------ Data to use

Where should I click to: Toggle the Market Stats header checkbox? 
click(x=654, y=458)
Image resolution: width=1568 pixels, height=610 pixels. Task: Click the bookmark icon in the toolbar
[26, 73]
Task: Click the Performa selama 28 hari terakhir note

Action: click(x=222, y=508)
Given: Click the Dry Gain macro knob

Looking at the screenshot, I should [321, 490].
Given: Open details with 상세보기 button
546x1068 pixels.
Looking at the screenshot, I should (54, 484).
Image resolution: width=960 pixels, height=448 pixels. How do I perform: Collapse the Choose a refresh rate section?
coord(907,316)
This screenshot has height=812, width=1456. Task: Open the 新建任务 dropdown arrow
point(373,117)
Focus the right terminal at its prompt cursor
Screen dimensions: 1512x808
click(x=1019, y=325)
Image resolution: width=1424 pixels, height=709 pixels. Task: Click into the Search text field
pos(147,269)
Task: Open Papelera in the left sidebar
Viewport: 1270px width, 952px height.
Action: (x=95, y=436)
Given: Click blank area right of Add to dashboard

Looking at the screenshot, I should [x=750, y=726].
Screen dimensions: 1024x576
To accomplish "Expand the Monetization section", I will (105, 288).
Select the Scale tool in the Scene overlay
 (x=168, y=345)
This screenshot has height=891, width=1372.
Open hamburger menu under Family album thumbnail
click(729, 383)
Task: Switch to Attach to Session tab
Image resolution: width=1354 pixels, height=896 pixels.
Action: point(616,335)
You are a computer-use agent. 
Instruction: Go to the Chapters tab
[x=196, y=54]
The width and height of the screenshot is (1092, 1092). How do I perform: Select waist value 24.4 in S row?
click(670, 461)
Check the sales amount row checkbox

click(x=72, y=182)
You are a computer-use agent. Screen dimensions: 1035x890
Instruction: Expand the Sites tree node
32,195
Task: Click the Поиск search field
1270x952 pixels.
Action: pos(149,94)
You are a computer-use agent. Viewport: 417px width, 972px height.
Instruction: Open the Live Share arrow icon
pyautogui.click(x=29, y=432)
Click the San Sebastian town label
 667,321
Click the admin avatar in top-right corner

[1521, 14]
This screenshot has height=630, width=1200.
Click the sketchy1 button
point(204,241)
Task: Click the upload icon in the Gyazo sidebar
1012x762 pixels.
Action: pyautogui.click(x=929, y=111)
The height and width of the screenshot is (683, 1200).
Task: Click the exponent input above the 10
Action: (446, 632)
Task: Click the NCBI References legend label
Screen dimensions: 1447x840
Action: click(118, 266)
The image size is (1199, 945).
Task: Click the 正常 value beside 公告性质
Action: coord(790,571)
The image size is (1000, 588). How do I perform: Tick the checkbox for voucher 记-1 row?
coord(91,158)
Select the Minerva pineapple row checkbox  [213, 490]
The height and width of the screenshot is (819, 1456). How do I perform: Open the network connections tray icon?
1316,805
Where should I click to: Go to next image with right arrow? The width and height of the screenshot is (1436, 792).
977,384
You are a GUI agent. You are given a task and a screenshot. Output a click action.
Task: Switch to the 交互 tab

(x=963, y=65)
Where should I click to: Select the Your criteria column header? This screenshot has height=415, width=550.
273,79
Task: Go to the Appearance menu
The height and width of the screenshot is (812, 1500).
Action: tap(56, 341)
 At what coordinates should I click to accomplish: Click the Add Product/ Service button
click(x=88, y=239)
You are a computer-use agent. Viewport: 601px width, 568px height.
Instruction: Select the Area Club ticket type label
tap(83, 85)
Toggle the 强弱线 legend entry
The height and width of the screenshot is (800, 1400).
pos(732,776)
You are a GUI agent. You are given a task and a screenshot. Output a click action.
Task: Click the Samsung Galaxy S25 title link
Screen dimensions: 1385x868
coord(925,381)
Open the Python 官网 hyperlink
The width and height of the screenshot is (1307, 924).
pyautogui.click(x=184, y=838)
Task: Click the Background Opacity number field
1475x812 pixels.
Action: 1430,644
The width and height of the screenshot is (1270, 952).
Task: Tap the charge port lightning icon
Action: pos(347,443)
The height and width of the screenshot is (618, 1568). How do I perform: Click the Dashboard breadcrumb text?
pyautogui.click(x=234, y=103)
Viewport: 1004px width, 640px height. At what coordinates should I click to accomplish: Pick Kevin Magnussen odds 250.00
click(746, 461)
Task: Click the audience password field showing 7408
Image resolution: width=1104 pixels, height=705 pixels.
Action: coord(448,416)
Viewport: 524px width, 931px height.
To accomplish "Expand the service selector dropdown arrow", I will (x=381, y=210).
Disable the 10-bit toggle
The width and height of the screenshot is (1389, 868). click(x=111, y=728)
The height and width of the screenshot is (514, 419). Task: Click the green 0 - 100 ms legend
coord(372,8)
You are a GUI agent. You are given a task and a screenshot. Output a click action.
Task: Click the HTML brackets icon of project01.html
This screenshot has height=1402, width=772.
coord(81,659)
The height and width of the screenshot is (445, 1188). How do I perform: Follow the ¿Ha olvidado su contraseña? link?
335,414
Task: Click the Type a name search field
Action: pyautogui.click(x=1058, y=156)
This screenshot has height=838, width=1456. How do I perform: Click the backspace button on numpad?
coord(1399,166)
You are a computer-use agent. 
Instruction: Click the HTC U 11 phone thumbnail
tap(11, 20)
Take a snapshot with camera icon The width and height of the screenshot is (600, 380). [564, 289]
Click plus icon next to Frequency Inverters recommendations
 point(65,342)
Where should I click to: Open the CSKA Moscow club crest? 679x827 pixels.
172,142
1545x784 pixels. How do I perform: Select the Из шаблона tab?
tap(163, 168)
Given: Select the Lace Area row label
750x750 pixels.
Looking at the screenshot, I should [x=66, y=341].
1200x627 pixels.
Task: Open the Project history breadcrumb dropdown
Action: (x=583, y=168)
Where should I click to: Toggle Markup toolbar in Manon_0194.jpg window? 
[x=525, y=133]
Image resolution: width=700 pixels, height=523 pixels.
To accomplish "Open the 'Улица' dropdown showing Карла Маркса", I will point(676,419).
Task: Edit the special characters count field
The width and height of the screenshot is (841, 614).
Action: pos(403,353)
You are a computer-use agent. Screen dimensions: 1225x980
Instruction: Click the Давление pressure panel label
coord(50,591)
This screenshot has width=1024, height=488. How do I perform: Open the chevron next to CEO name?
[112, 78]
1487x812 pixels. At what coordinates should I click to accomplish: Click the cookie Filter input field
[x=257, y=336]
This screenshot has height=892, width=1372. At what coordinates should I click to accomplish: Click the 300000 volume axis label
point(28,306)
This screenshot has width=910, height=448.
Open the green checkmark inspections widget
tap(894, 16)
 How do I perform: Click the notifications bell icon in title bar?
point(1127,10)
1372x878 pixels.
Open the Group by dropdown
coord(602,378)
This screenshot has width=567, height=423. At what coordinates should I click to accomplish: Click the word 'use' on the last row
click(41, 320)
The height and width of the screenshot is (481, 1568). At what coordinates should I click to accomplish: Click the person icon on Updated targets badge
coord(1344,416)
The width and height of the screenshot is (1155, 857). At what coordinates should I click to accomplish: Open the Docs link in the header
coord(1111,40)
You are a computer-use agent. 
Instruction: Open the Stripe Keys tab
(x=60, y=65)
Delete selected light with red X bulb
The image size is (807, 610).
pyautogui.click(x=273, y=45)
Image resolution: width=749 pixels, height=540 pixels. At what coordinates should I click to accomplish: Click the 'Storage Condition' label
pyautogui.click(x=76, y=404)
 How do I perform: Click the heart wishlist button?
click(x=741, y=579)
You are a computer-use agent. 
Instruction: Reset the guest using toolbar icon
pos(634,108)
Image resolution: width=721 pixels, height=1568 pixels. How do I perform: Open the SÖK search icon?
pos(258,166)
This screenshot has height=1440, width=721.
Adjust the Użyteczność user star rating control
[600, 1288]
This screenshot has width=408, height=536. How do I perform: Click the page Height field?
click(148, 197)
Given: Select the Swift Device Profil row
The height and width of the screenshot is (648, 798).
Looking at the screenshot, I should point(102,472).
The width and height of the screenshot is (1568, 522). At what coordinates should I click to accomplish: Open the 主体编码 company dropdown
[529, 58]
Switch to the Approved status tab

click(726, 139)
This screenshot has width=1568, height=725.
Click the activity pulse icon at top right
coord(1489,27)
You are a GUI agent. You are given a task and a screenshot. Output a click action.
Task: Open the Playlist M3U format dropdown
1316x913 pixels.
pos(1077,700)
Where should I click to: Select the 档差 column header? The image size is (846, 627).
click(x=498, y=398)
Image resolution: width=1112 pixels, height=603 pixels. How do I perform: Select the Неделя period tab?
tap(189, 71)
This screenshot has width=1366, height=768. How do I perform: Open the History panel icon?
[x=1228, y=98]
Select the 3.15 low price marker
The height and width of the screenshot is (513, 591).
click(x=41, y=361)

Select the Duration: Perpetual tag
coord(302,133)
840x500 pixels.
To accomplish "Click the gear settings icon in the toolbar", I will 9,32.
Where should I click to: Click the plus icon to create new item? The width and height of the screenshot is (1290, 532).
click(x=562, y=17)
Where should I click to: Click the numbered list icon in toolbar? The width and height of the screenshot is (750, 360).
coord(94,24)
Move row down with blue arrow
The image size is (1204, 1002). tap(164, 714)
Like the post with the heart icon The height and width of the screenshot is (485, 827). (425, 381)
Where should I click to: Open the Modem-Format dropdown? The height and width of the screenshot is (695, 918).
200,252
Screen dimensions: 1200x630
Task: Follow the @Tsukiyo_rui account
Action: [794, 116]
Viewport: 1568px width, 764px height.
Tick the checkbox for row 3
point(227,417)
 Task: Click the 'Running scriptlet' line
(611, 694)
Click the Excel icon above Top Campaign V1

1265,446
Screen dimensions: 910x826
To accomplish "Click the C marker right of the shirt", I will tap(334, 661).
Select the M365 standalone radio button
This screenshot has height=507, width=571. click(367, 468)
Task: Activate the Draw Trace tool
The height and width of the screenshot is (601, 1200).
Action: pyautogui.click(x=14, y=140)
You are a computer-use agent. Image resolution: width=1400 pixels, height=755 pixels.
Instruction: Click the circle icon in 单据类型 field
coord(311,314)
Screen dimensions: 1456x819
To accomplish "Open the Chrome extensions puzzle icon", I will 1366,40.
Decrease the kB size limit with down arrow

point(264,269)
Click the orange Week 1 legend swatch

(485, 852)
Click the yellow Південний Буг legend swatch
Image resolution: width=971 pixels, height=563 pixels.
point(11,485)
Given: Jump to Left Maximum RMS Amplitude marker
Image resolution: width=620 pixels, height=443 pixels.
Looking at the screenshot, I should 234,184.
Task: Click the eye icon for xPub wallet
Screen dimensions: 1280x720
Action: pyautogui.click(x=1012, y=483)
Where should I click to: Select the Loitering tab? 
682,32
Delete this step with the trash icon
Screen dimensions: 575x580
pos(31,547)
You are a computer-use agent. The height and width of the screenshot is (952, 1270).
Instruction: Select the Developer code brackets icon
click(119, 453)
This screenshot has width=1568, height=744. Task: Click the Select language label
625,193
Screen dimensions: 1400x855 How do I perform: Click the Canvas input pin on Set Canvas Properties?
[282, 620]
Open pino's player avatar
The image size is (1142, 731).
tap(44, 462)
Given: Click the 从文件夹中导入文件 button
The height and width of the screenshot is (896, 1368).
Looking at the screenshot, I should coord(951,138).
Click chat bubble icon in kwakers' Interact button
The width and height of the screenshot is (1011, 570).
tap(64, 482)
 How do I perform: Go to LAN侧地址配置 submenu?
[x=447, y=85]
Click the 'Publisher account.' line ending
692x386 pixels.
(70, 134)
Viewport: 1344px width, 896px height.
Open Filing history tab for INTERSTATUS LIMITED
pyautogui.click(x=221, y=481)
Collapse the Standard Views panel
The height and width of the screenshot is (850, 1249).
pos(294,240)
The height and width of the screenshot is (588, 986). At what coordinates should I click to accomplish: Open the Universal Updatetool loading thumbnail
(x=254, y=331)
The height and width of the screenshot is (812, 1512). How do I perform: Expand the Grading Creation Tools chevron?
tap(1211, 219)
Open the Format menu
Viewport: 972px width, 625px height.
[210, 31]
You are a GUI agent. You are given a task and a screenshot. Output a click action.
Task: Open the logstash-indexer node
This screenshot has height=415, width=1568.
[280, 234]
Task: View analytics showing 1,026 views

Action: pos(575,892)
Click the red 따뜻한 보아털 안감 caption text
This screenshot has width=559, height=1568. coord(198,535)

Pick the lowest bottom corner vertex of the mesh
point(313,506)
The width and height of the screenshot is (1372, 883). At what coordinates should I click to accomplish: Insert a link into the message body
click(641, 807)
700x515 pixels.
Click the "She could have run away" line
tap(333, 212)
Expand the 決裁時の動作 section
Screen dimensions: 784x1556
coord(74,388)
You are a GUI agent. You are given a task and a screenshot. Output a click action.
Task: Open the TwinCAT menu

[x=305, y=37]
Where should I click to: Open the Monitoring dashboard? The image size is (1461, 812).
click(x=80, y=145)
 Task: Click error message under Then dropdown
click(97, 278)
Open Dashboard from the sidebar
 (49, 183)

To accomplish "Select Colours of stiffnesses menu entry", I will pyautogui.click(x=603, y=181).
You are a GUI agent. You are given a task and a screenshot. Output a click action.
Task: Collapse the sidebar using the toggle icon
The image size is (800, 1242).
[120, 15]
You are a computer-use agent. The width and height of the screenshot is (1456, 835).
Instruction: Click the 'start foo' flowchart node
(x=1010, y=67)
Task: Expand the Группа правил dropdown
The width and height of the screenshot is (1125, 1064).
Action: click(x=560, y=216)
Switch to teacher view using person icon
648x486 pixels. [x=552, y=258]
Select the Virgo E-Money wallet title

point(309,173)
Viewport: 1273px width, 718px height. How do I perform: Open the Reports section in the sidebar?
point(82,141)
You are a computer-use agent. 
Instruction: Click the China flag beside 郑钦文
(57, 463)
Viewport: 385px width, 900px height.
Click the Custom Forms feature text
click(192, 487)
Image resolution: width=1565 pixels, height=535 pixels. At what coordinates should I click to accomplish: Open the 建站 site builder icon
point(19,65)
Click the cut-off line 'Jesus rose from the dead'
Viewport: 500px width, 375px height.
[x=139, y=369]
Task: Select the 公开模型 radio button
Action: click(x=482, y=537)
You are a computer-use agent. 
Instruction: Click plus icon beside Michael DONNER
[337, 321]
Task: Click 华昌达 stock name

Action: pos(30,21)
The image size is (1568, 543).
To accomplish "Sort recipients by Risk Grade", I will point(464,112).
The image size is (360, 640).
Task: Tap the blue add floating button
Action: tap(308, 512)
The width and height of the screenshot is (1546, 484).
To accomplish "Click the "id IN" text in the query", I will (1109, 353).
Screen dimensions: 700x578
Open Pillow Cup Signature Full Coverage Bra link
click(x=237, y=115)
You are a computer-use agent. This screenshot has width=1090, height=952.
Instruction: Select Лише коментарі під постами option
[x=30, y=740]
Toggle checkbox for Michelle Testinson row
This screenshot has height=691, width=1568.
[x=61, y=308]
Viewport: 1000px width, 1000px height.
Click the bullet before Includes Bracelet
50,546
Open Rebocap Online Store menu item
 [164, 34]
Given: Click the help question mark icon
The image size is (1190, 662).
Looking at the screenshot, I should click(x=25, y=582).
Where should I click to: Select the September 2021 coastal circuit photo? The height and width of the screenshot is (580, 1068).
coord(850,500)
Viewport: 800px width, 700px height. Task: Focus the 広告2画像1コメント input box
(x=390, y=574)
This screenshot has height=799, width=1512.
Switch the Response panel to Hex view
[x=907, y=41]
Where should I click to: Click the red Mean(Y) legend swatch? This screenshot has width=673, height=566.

------------

__Exercise details__. Pull out every line of the rows above that contains the string "field", matching uppercase and lowercase exactly.

__Response__.
Image resolution: width=1424 pixels, height=709 pixels. Task: Click into the Search text field
Task: Click the Поиск search field
Task: Click the Background Opacity number field
Task: Click the audience password field showing 7408
Task: Click the Type a name search field
Task: Edit the special characters count field
1487x812 pixels. At what coordinates should I click to accomplish: Click the cookie Filter input field
This screenshot has width=408, height=536. How do I perform: Click the page Height field?
Instruction: Click the circle icon in 单据类型 field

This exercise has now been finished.